▸ **SOURCE DATA**
▶

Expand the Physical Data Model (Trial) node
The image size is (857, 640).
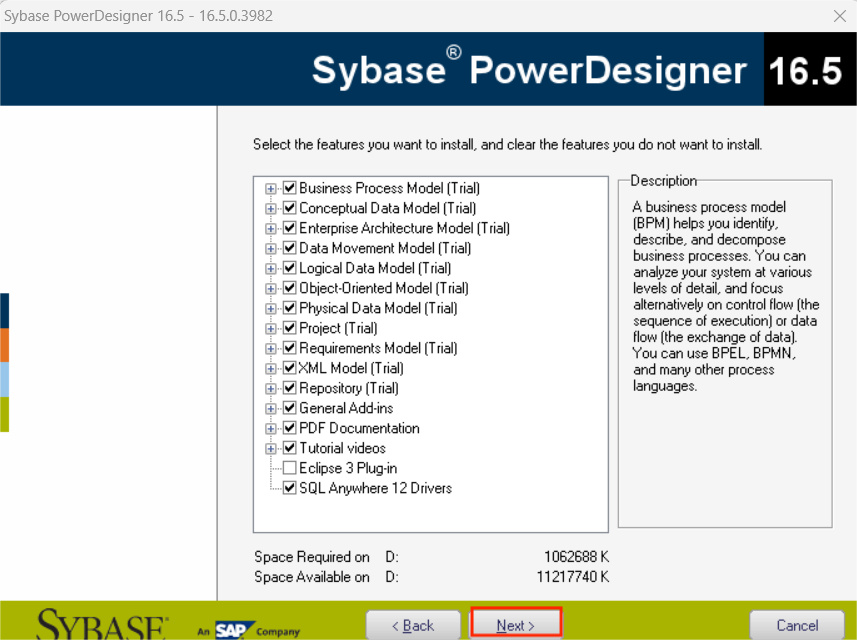(x=271, y=308)
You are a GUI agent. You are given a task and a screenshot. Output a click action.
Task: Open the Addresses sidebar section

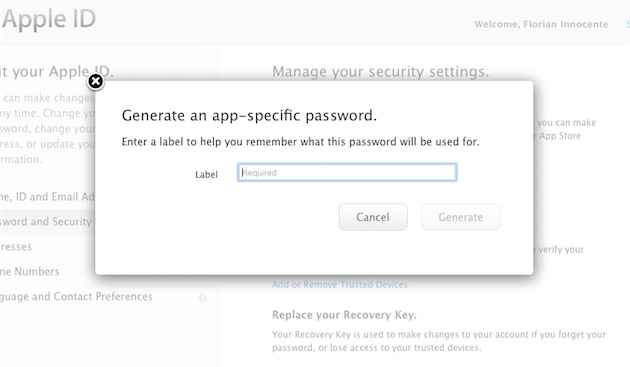(x=16, y=247)
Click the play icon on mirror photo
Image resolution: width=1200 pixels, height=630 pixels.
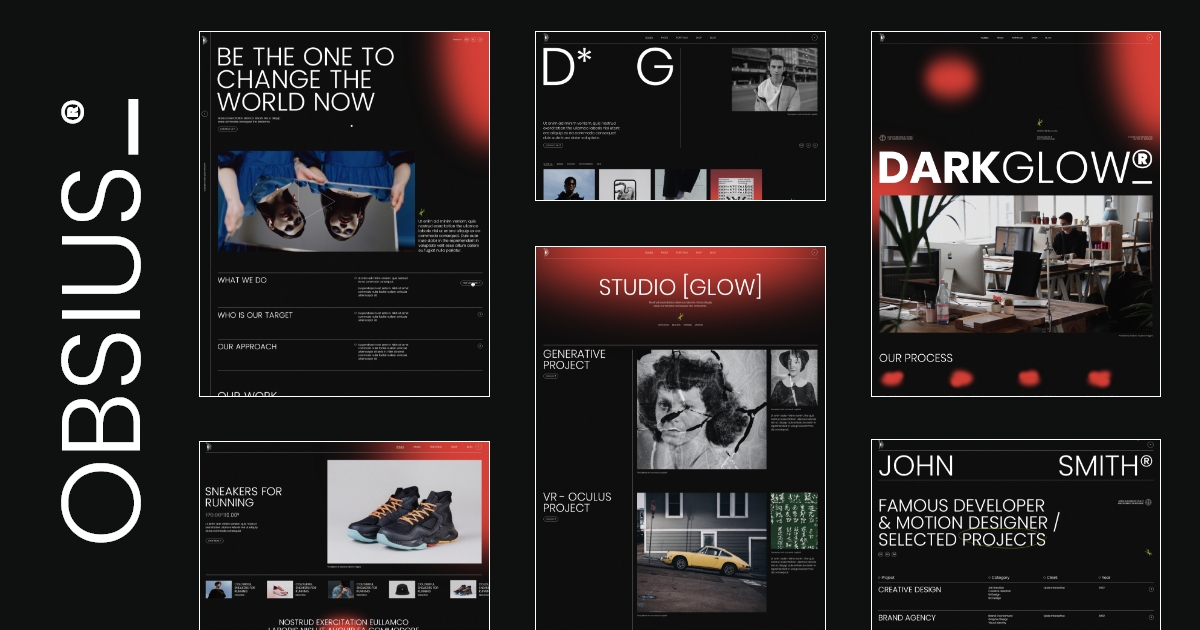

◀

▸ **TASK GOAL**
Reproduce the preceding material exactly, skipping pictures.

▸ **ANSWER BOX**
Expand the Physical Data Model (Trial) node
The image size is (857, 640).
(x=271, y=308)
You are a GUI agent. You are given a task and a screenshot. Output a click action.
Task: Open the Addresses sidebar section

(x=16, y=247)
Click the play icon on mirror photo
Image resolution: width=1200 pixels, height=630 pixels.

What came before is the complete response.